In a recent government meeting, significant discussions emerged regarding the legality of using nonprofit chambers as Destination Marketing Organizations (DMOs) in South Carolina. A key point raised was the interpretation of IRS 501(c)(6) tax codes, which prohibit the taxation of nonprofit chambers for this purpose. It was asserted that the current South Carolina tax codes are improperly drafted and must align with federal regulations, emphasizing that only for-profit entities should be eligible to serve as DMOs.
The meeting highlighted that any advertising and promotional funds allocated for tourism must be managed by either one or two selected for-profit DMOs, which must demonstrate an existing tourism promotion program or the capability to develop one. If no suitable for-profit bidders are available, municipalities or counties are advised to manage DMOs in-house, utilizing existing staff or hiring external agencies through a procurement process.
Concerns were raised about a $40 million contract with a nonprofit chamber, which participants argued should be canceled immediately due to its illegality.

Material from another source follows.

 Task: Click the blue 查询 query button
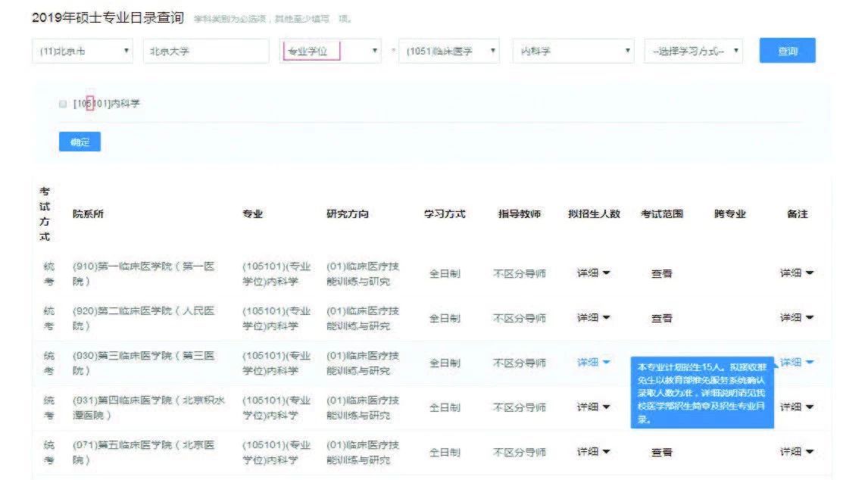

The discussion also touched on the evolving landscape of tourism marketing, noting that technology and social media have significantly reduced the need for traditional DMO models. The speaker emphasized the importance of proven performance metrics for any DMO and suggested that advancements in artificial intelligence could enhance future operations.
Additionally, the speaker announced a personal initiative to donate websites related to Hilton Head Island to the new DMO, reinforcing a commitment to improving local tourism marketing efforts. The meeting underscored the necessity for transparency and compliance with tax regulations in the management of tourism promotion funds.